Speaking at RSA Conference in San Francisco, Wendy Nather, head of advisory CISOs, Duo Security at Cisco, said it is time to consider how users are affected by security controls, why mistakes are being made and if product design really benefits users and security.
Nather said that if we thought that IT professionals were the only ones using technology, and knew how to program, we were wrong. “It used to be that we were the masters of the universe,” she said. “We had the knowledge and made the rules, and wrote the software and managed the servers and pulled the cable: but it is not working as it used to.”
Cisco's Nather made the point that “every one of us is a consumer of technology” and we do what we want with our devices, but we have tried to be secure with an unsustainable model. This can be resolved in three steps. The first is about moving from Control to Collaboration. "We are using the same technologies at work and home, she said, “and the only difference is the username we put in.”
Nather said that there is a change from an authorization model to a collaboration model, and suggested that we need to recognize that users can make better decisions, as we all want resources, but have different requirements.
“What will it look like in architecture? We assume what we control – servers, databases; but there is stuff we use like IaaS, SaaS, and third party APIs, and we don’t control the internet and user,” she said. She pointed out that we need to look below the traditional layers of security and see what controls we have, as we may only control the top layer of the hypervisor and network, and in SaaS “we may only control a wedge of the account with the provider, and only control the use of it.”

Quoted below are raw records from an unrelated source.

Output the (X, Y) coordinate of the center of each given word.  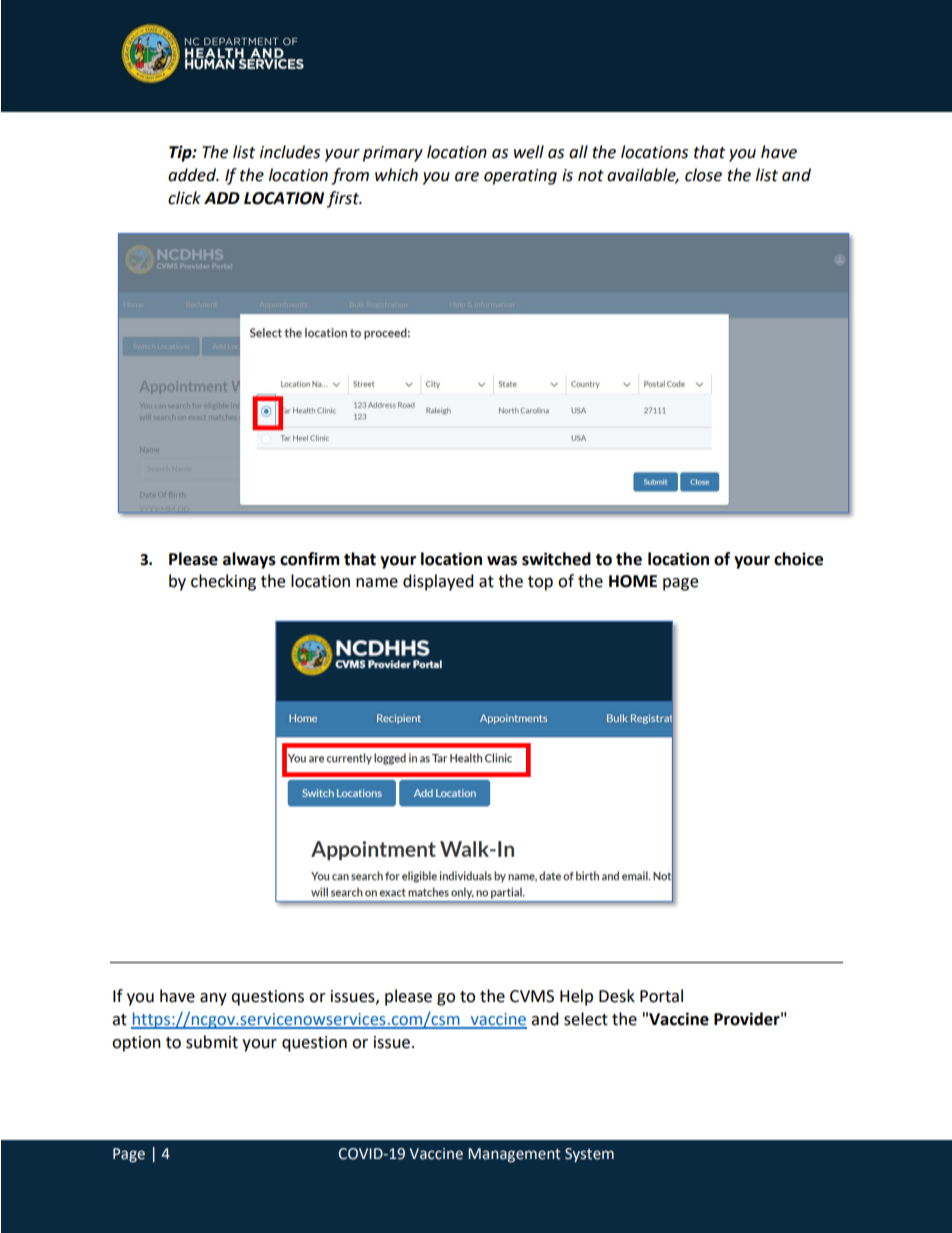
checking (223, 582)
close (703, 175)
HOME (633, 581)
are (467, 177)
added (193, 175)
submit (212, 1042)
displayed (438, 582)
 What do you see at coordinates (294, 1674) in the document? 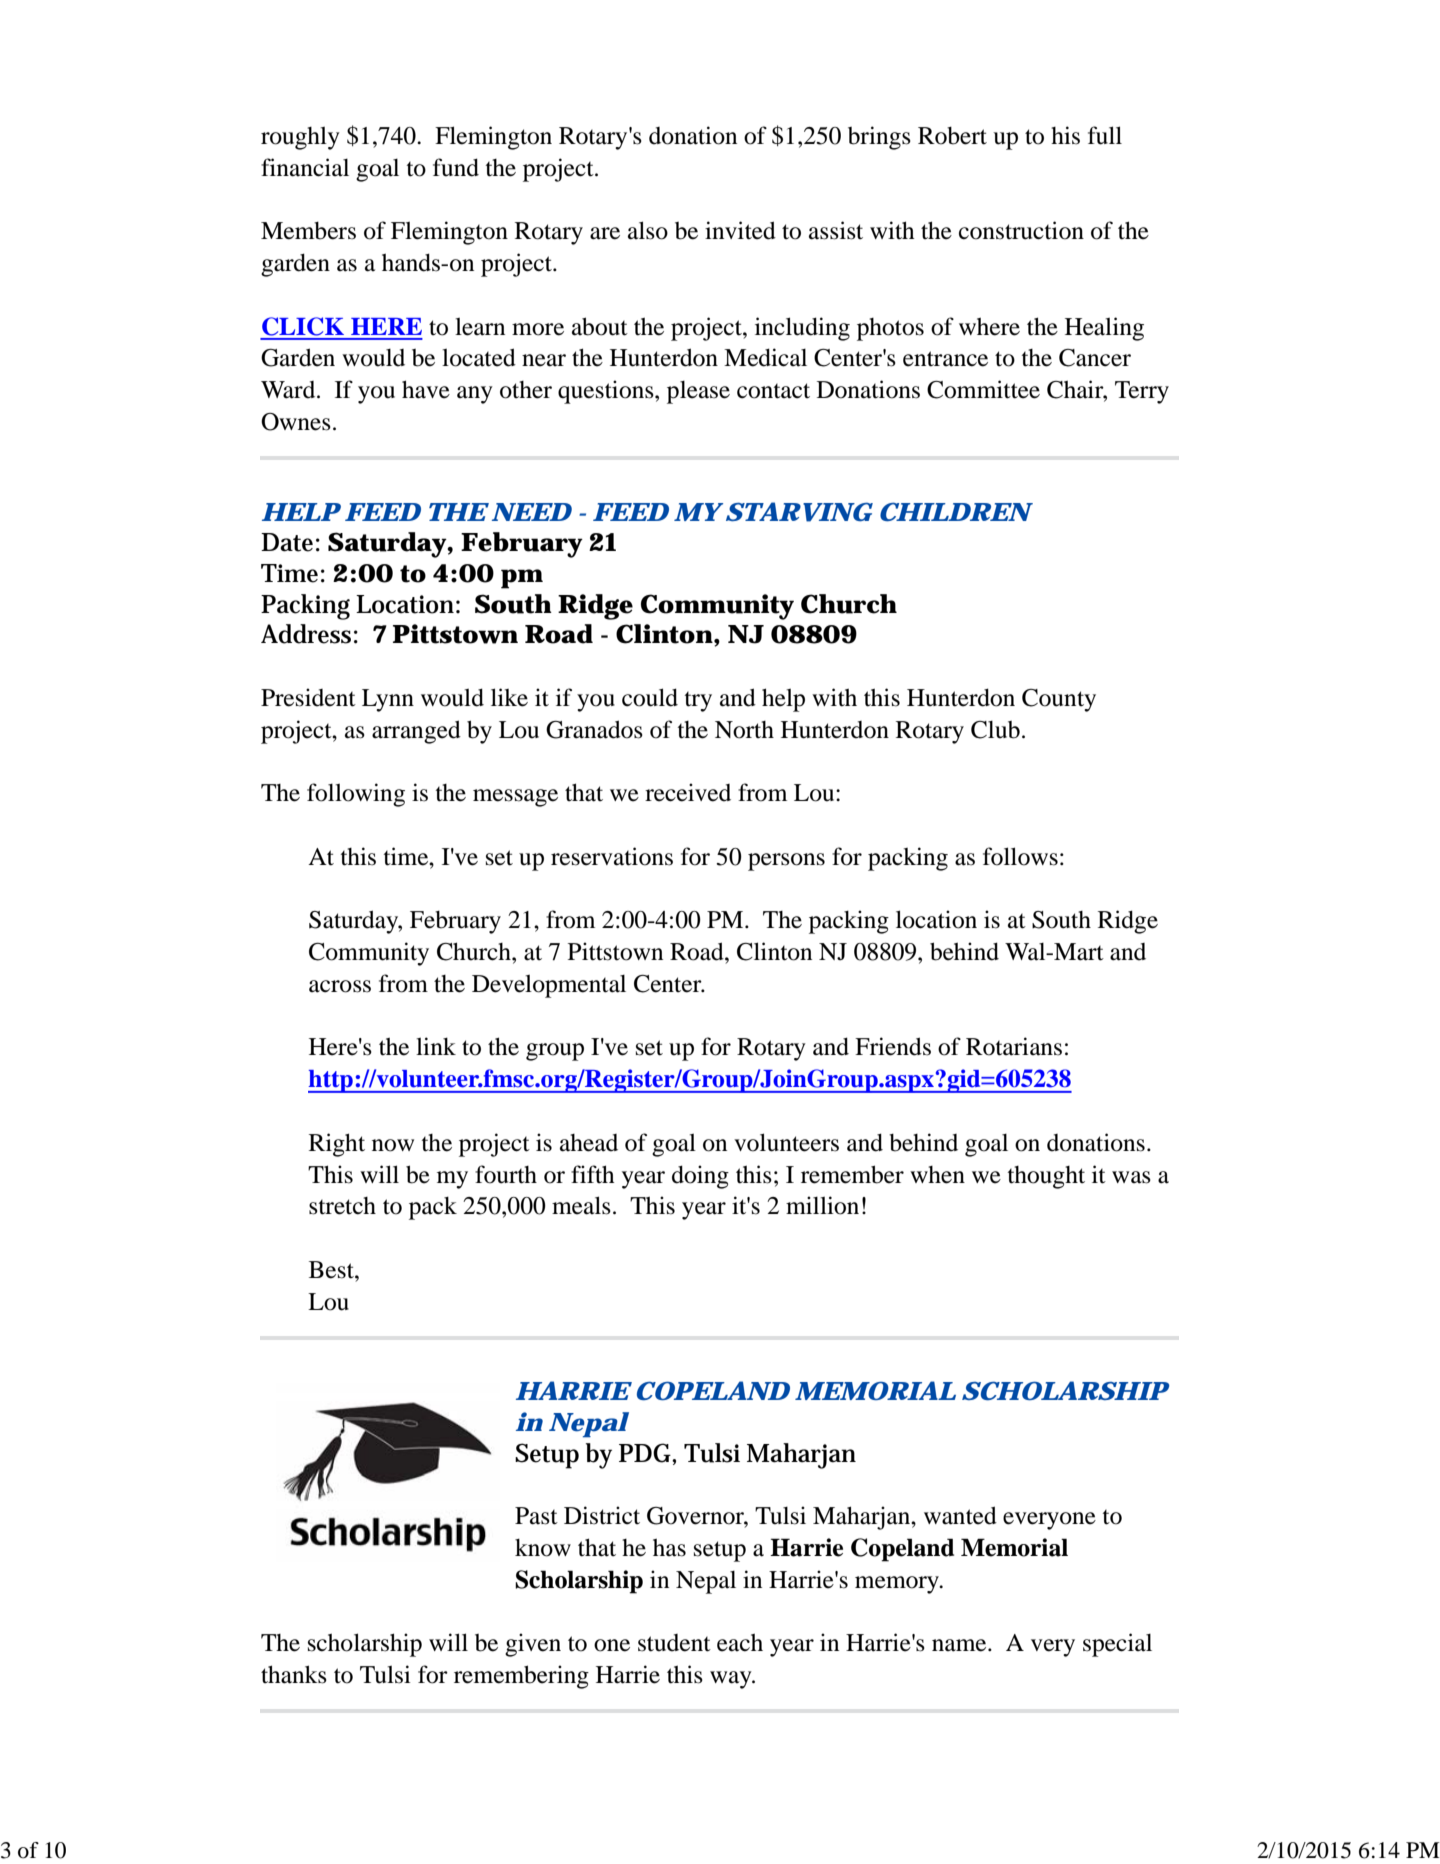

If this doesn’t allow the user to work, they may push back against controls and “think that control equals cost, time, money and people.” Nather added that if we optimize what we control, manage and give away, and work together “we can zoom into the future at the speed of business - that is what collaboration can bring us.”
The second trend, she continued, is around simplifying design, as she said that we ask the same questions year after year on why users “keep clicking things” and we “yell at them for doing wrong things.” Nather said that this is natural to the user's actions to do their job, and “we need to stop fighting this.”
Nather argued that it would be better to just secure things so it doesn’t matter if users click on the wrong thing. “Users want to do the job and get in and out, so simplify operations, data and functions to make it easier no matter who uses it.”
The final trend is to have an open culture, where people can make their own decisions rather than IT trying to change their morals.
“This is a lot to ask, and I believe can do it and go from control to collaboration and simplify and reducing controls and give people an open culture. I believe we can do this," she concluded.